** What needs to be done **
Reproduce every item below word for word, leaving out the pictures.

** Material provided **
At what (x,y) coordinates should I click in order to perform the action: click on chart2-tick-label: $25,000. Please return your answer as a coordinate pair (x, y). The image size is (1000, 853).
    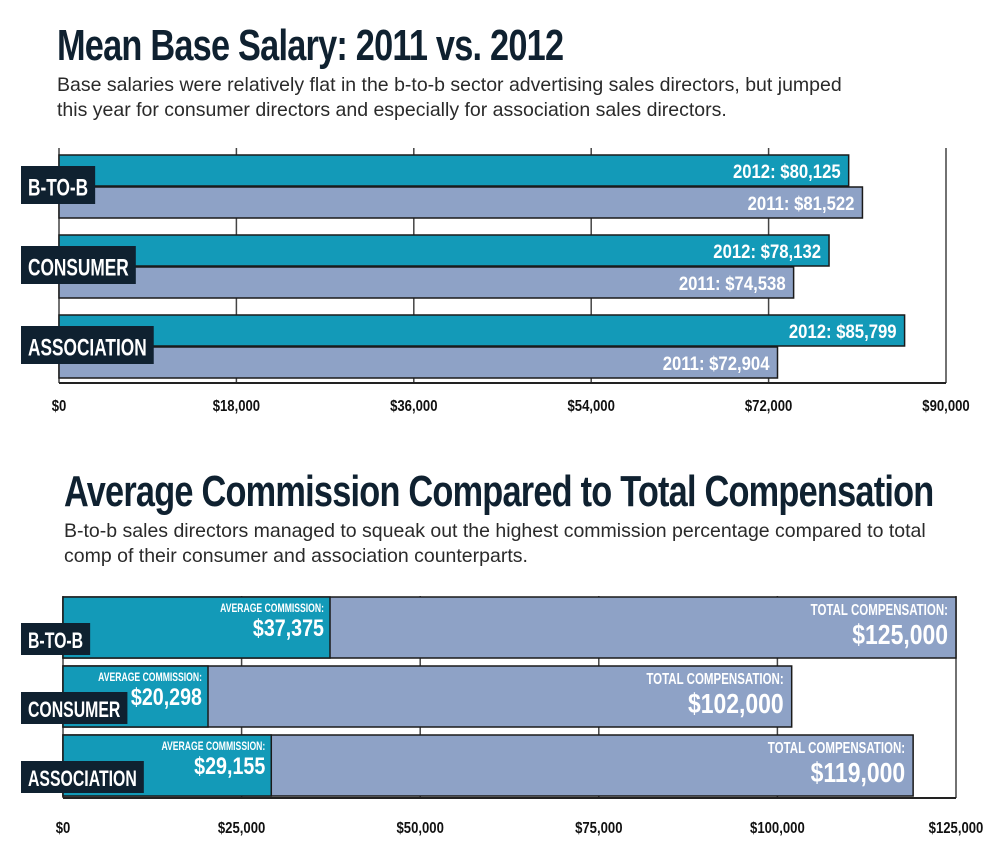
    Looking at the image, I should click on (242, 828).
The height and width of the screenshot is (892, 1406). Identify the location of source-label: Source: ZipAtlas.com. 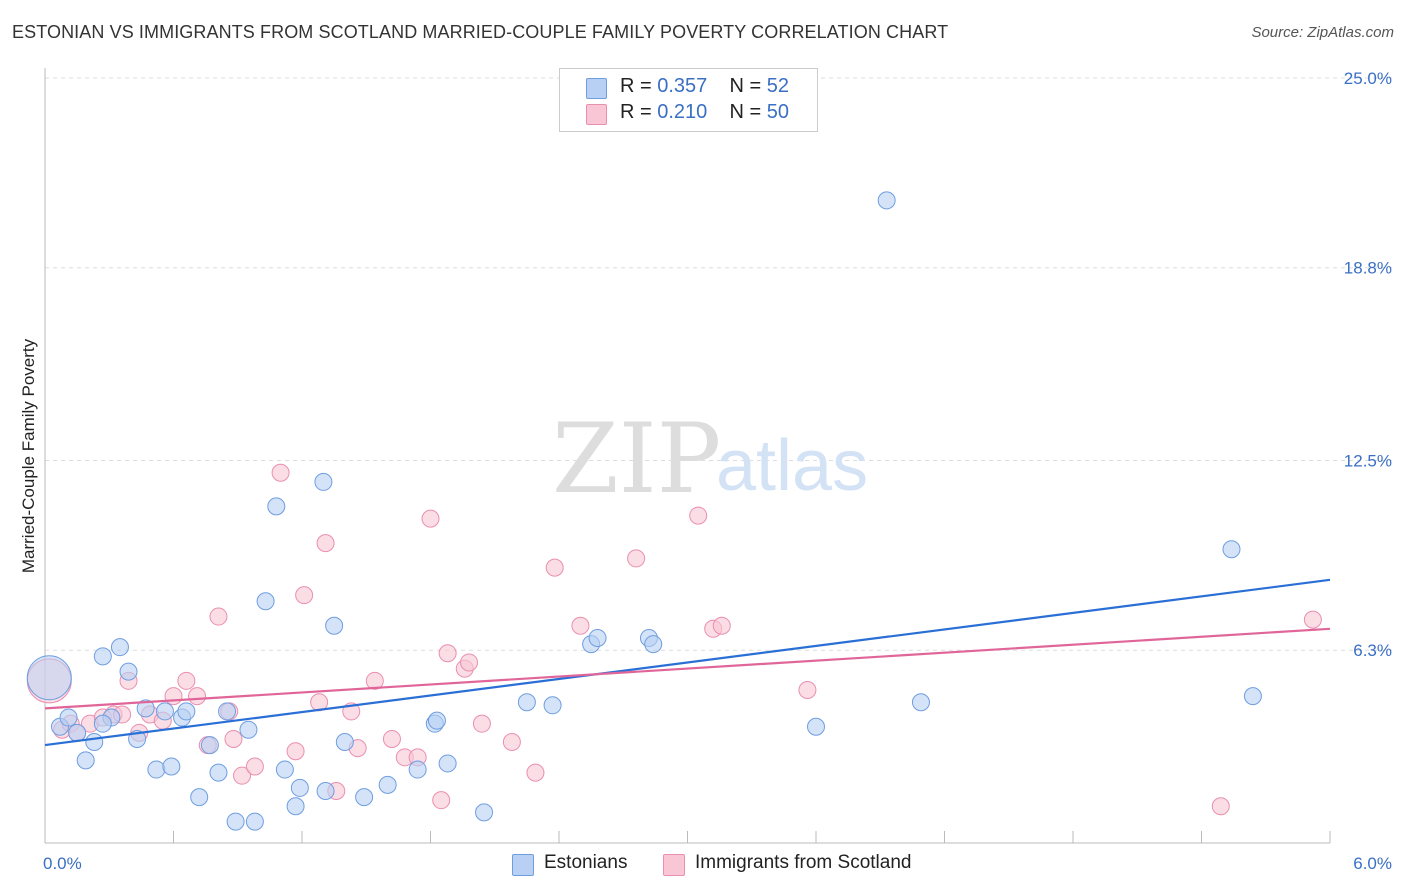
(1322, 32).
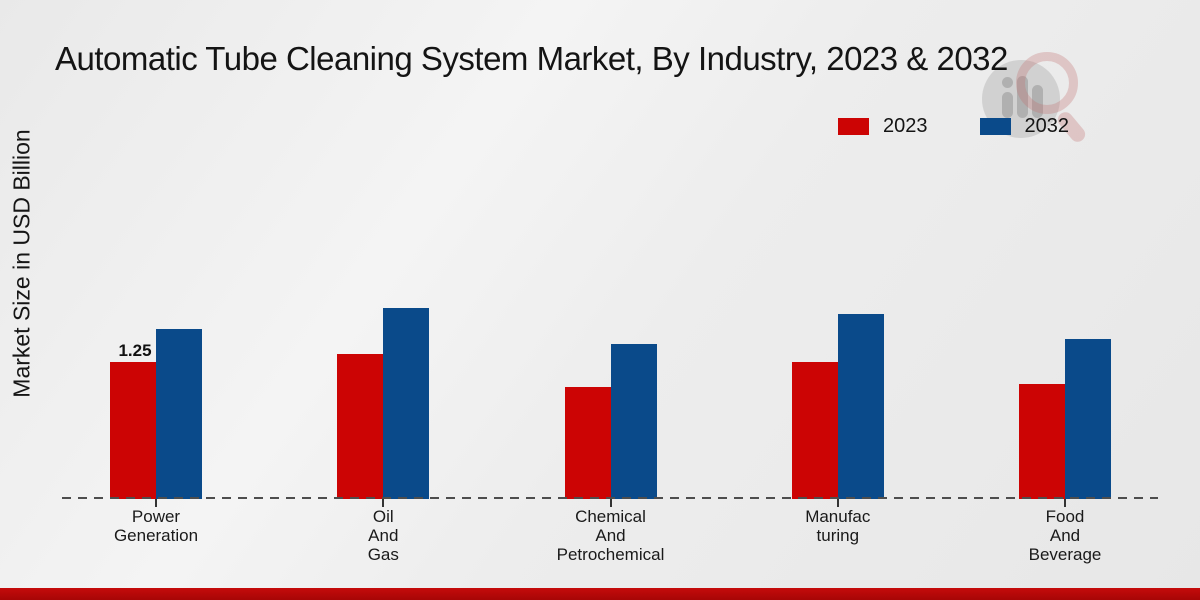 Image resolution: width=1200 pixels, height=600 pixels. What do you see at coordinates (838, 526) in the screenshot?
I see `x-axis-label-manufacturing: Manufac turing` at bounding box center [838, 526].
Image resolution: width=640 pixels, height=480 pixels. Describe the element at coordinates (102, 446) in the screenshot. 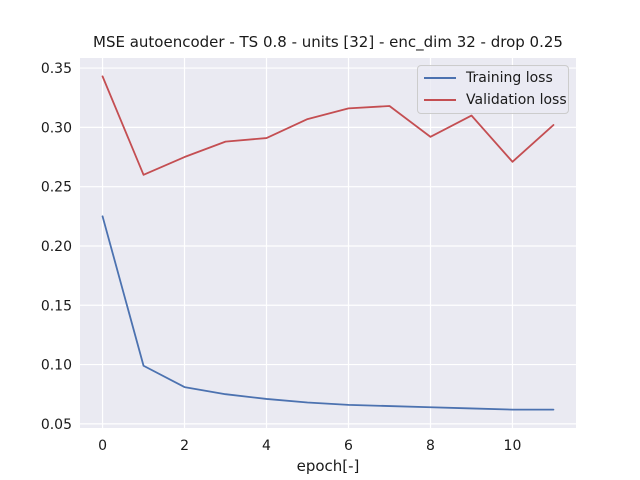

I see `x-tick-label: 0` at that location.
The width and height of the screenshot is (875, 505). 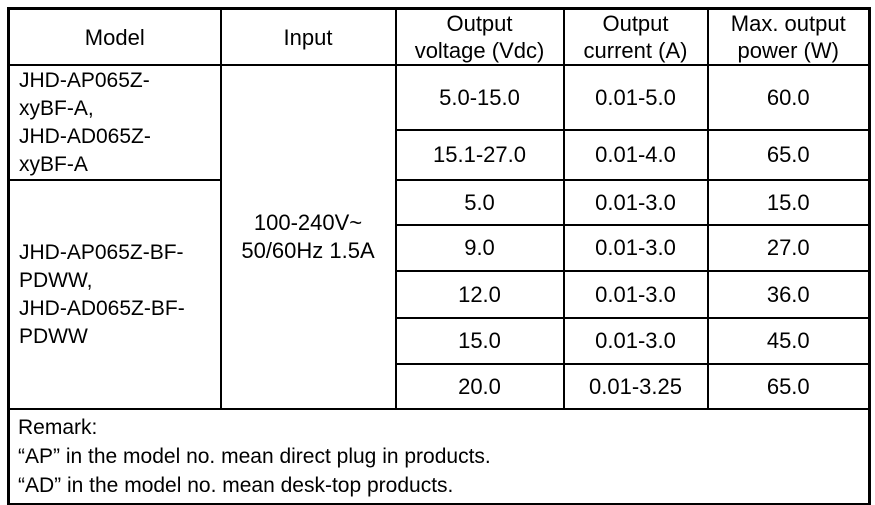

** Answer for the task **
At what (x,y) coordinates should I click in order to perform the action: click on chart2-tick-label: $25,000. Please return your answer as a coordinate pair (x, y). The image size is (1000, 853).
    Looking at the image, I should click on (242, 828).
The height and width of the screenshot is (892, 1406). Identify the location of source-label: Source: ZipAtlas.com. 
(1322, 32).
 Image resolution: width=1200 pixels, height=600 pixels. What do you see at coordinates (838, 526) in the screenshot?
I see `x-axis-label-manufacturing: Manufac turing` at bounding box center [838, 526].
Image resolution: width=640 pixels, height=480 pixels. Describe the element at coordinates (102, 446) in the screenshot. 

I see `x-tick-label: 0` at that location.
The width and height of the screenshot is (875, 505). 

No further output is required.